Then moving to the “sell” part of the transaction, Tariq presented my wife with a small gift and then asked what we would like to buy. At this stage, we felt obliged to buy something and he readily interpreted our interest and had £50 worth of goods in a small bag in a surprisingly short period of time. We negotiated this down to less than £20 but still far more than we would have spent on some lumps of stone and wood and spices back home! Or was it?
We had no idea what anything should cost and he pointed to the labels showing that some goods were 1 dirham per gram and some were 2 dirham per gram.
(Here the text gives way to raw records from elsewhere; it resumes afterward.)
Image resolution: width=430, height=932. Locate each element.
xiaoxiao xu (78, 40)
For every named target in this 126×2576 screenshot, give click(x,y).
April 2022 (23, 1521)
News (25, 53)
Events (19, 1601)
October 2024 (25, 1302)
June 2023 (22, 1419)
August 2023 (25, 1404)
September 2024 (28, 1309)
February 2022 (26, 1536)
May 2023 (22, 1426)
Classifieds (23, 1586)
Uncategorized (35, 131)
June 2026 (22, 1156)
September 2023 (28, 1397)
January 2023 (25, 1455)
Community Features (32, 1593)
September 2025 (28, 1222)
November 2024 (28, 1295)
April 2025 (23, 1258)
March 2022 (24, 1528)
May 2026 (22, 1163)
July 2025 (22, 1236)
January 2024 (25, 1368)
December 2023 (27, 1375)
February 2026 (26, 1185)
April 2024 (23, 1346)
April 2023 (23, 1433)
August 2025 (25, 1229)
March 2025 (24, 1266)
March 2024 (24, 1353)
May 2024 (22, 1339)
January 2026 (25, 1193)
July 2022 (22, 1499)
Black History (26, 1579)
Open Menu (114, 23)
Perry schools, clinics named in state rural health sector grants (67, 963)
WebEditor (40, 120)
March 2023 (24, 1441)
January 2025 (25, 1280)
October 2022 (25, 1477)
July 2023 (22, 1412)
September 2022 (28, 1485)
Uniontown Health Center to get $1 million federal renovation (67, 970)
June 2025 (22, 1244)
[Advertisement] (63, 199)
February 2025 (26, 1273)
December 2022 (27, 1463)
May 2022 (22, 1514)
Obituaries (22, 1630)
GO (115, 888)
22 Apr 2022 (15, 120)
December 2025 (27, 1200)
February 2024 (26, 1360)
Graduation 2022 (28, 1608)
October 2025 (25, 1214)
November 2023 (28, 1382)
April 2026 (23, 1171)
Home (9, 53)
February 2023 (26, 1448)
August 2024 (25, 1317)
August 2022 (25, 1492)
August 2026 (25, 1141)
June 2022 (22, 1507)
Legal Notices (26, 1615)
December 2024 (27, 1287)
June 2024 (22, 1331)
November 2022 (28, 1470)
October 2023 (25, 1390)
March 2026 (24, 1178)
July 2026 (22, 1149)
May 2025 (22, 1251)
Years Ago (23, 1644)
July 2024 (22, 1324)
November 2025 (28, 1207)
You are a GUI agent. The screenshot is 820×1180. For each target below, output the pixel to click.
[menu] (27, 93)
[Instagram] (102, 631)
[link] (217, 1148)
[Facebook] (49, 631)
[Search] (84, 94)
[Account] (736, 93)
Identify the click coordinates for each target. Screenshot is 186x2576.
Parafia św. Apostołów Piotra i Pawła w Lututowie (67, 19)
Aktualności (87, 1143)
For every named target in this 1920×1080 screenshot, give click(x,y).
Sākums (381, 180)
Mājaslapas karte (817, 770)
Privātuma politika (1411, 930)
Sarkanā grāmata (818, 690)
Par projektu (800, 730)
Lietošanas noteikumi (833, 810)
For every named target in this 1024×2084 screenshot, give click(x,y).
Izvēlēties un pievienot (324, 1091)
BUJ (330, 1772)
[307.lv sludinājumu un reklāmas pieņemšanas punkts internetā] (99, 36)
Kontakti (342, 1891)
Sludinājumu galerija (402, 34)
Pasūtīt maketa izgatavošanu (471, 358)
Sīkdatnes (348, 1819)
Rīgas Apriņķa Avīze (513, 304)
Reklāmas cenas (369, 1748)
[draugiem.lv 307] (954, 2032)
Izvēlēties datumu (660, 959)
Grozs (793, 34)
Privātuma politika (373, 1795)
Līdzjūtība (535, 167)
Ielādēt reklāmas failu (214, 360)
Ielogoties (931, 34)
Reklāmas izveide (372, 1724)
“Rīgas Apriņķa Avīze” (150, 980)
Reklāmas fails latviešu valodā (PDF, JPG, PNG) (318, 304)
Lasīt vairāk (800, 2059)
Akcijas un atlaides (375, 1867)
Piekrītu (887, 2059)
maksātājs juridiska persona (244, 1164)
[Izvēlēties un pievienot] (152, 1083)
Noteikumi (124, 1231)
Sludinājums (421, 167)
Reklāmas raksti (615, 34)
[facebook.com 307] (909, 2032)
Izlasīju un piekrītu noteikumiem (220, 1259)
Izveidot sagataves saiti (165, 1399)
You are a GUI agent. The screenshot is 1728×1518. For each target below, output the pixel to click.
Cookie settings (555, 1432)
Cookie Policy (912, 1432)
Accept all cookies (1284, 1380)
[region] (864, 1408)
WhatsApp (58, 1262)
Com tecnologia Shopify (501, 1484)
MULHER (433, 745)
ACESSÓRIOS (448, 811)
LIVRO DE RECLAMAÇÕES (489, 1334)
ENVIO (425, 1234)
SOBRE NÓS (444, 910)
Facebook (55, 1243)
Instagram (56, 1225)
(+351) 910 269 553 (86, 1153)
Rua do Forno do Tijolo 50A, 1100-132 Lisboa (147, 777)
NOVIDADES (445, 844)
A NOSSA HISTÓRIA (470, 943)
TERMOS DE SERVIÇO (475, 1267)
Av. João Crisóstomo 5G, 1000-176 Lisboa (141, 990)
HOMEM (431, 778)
He did not show us the weights that he used to weigh the goods and dashed them about with abandon (much as we observed other shopkeepers doing), telling us all along how much each package would cost. (When we returned the UK and weighed the packages they were exactly as he had promised.)
Leaving the shop, we then had to tip Ali for his help and, armed with a bag full of spices were able to look closely at other herbalist outlets without fear of being compelled to buy more.
Tariq’s shop was one of about 20 selling similar products in a short road. The lack of differentiation between shops in Marrakech is remarkable. Traders rely on their negotiating techniques to make sales. However, they appear to suffer from oversupply – with more sellers than shoppers. It is only the small time that tourists are prepared to put into buying mementos that gives the retailer an edge, if he manages to get you talking.
Small boutiques are starting to creep in to the souks and I would be surprised if the haggling method of selling survives much longer. On balance, Tariq caught us out only in that we spent more than we intended and on stuff we did not really want. If we were honest, we would agree that UK retailers do this even more effectively with their promotional offers!